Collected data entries
----------------------------------------
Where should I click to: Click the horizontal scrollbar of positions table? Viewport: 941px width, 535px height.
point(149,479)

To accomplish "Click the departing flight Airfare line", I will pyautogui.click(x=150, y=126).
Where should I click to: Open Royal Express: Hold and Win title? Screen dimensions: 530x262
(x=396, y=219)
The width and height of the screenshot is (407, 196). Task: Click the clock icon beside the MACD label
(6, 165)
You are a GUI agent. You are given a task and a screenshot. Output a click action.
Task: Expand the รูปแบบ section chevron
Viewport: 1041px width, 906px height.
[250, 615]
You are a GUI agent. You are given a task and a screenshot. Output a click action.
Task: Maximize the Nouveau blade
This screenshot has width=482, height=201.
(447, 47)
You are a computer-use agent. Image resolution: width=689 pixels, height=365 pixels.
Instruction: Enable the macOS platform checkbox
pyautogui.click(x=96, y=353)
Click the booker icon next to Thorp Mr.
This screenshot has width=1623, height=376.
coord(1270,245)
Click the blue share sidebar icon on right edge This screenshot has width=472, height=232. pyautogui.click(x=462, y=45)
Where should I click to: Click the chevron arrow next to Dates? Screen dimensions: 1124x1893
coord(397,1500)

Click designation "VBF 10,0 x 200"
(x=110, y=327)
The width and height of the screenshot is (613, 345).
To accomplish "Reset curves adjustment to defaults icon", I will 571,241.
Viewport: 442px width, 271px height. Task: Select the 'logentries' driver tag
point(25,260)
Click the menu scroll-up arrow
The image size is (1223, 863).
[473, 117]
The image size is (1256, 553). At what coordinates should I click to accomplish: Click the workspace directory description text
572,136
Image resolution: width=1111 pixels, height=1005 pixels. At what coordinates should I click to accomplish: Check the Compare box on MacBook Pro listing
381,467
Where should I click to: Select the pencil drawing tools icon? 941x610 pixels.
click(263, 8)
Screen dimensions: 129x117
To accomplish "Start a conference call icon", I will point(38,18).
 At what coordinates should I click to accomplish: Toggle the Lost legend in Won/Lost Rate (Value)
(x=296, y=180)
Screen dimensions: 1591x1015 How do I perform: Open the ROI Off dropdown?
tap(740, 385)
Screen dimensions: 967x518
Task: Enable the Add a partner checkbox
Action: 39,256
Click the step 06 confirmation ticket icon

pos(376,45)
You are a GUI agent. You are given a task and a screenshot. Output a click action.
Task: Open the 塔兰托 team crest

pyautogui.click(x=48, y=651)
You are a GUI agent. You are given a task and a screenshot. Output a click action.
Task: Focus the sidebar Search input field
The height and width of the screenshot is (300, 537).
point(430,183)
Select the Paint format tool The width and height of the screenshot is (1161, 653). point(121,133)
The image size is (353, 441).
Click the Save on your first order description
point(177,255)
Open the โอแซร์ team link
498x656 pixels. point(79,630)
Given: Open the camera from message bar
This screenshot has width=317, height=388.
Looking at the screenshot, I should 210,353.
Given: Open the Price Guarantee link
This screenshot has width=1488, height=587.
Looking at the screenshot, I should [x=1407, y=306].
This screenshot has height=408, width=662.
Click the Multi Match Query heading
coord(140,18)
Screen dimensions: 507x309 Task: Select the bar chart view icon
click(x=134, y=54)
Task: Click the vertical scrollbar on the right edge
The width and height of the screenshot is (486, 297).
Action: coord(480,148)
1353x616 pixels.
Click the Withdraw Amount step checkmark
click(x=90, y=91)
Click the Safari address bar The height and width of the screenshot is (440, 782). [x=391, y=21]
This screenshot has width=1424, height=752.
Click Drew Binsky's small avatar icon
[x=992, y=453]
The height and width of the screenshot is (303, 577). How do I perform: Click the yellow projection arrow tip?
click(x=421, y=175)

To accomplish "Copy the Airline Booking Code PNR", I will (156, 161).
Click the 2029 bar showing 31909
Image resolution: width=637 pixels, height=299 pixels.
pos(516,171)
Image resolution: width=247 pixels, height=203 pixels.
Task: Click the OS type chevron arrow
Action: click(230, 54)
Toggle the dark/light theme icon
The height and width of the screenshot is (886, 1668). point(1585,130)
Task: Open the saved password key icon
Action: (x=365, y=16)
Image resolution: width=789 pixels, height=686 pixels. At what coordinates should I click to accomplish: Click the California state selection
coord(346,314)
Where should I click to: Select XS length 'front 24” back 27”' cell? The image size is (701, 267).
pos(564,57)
----------------------------------------
- **What is needed**
Word for word, repeat every record.

- **Result of this task**
Where should I click to: Click the horizontal scrollbar of positions table? Viewport: 941px width, 535px height.
point(149,479)

To accomplish "Click the departing flight Airfare line", I will pyautogui.click(x=150, y=126).
Where should I click to: Open Royal Express: Hold and Win title? Screen dimensions: 530x262
(x=396, y=219)
The width and height of the screenshot is (407, 196). Task: Click the clock icon beside the MACD label
(6, 165)
You are a GUI agent. You are given a task and a screenshot. Output a click action.
Task: Expand the รูปแบบ section chevron
Viewport: 1041px width, 906px height.
[250, 615]
You are a GUI agent. You are given a task and a screenshot. Output a click action.
Task: Maximize the Nouveau blade
This screenshot has width=482, height=201.
(447, 47)
You are a computer-use agent. Image resolution: width=689 pixels, height=365 pixels.
Instruction: Enable the macOS platform checkbox
pyautogui.click(x=96, y=353)
Click the booker icon next to Thorp Mr.
This screenshot has width=1623, height=376.
coord(1270,245)
Click the blue share sidebar icon on right edge This screenshot has width=472, height=232. pyautogui.click(x=462, y=45)
Where should I click to: Click the chevron arrow next to Dates? Screen dimensions: 1124x1893
coord(397,1500)

Click designation "VBF 10,0 x 200"
(x=110, y=327)
The width and height of the screenshot is (613, 345).
To accomplish "Reset curves adjustment to defaults icon", I will 571,241.
Viewport: 442px width, 271px height. Task: Select the 'logentries' driver tag
point(25,260)
Click the menu scroll-up arrow
The image size is (1223, 863).
[473, 117]
The image size is (1256, 553). At what coordinates should I click to accomplish: Click the workspace directory description text
572,136
Image resolution: width=1111 pixels, height=1005 pixels. At what coordinates should I click to accomplish: Check the Compare box on MacBook Pro listing
381,467
Where should I click to: Select the pencil drawing tools icon? 941x610 pixels.
click(263, 8)
Screen dimensions: 129x117
To accomplish "Start a conference call icon", I will point(38,18).
 At what coordinates should I click to accomplish: Toggle the Lost legend in Won/Lost Rate (Value)
(x=296, y=180)
Screen dimensions: 1591x1015 How do I perform: Open the ROI Off dropdown?
tap(740, 385)
Screen dimensions: 967x518
Task: Enable the Add a partner checkbox
Action: 39,256
Click the step 06 confirmation ticket icon

pos(376,45)
You are a GUI agent. You are given a task and a screenshot. Output a click action.
Task: Open the 塔兰托 team crest

pyautogui.click(x=48, y=651)
You are a GUI agent. You are given a task and a screenshot. Output a click action.
Task: Focus the sidebar Search input field
The height and width of the screenshot is (300, 537).
point(430,183)
Select the Paint format tool The width and height of the screenshot is (1161, 653). point(121,133)
The image size is (353, 441).
Click the Save on your first order description
point(177,255)
Open the โอแซร์ team link
498x656 pixels. point(79,630)
Given: Open the camera from message bar
This screenshot has width=317, height=388.
Looking at the screenshot, I should 210,353.
Given: Open the Price Guarantee link
This screenshot has width=1488, height=587.
Looking at the screenshot, I should [x=1407, y=306].
This screenshot has height=408, width=662.
Click the Multi Match Query heading
coord(140,18)
Screen dimensions: 507x309 Task: Select the bar chart view icon
click(x=134, y=54)
Task: Click the vertical scrollbar on the right edge
The width and height of the screenshot is (486, 297).
Action: coord(480,148)
1353x616 pixels.
Click the Withdraw Amount step checkmark
click(x=90, y=91)
Click the Safari address bar The height and width of the screenshot is (440, 782). [x=391, y=21]
This screenshot has width=1424, height=752.
Click Drew Binsky's small avatar icon
[x=992, y=453]
The height and width of the screenshot is (303, 577). How do I perform: Click the yellow projection arrow tip?
click(x=421, y=175)

To accomplish "Copy the Airline Booking Code PNR", I will (156, 161).
Click the 2029 bar showing 31909
Image resolution: width=637 pixels, height=299 pixels.
pos(516,171)
Image resolution: width=247 pixels, height=203 pixels.
Task: Click the OS type chevron arrow
Action: click(230, 54)
Toggle the dark/light theme icon
The height and width of the screenshot is (886, 1668). point(1585,130)
Task: Open the saved password key icon
Action: (x=365, y=16)
Image resolution: width=789 pixels, height=686 pixels. At what coordinates should I click to accomplish: Click the California state selection
coord(346,314)
Where should I click to: Select XS length 'front 24” back 27”' cell? The image size is (701, 267).
pos(564,57)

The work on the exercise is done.